*** Opening of EXTRACTED RECORDS ***

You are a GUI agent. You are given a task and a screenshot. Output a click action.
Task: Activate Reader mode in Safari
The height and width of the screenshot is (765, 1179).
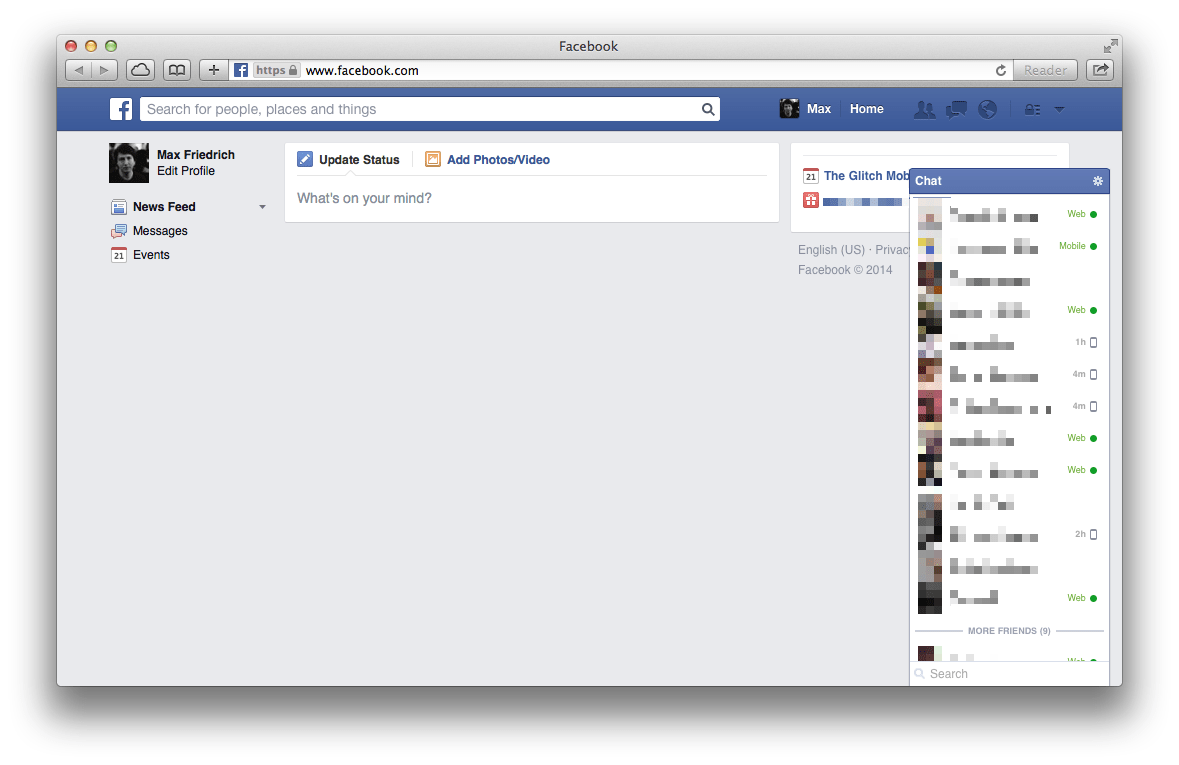[1045, 70]
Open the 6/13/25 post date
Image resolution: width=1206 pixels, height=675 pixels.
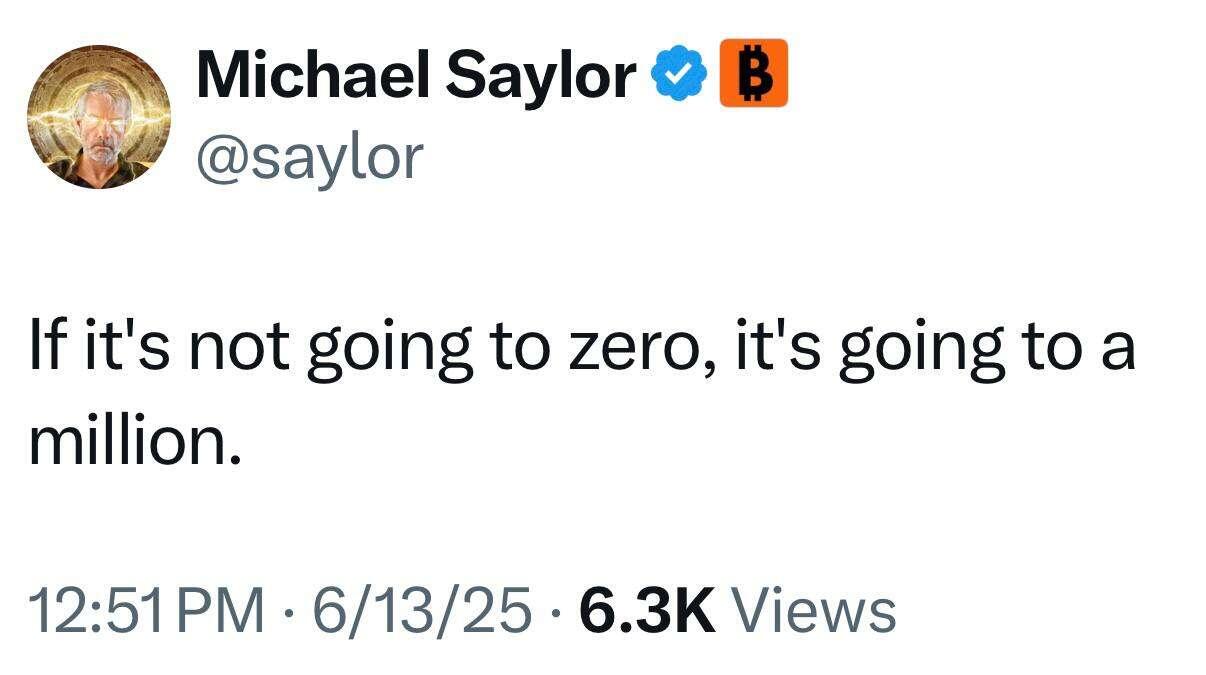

*** Close of EXTRACTED RECORDS ***

▶ [ACTION ITEM]
Please retype, exactly and with the pictures left out, the lines from the line containing "Open the 6/13/25 post date" through the last line of the records above.

▶ [TASK ANSWER]
Open the 6/13/25 post date
Image resolution: width=1206 pixels, height=675 pixels.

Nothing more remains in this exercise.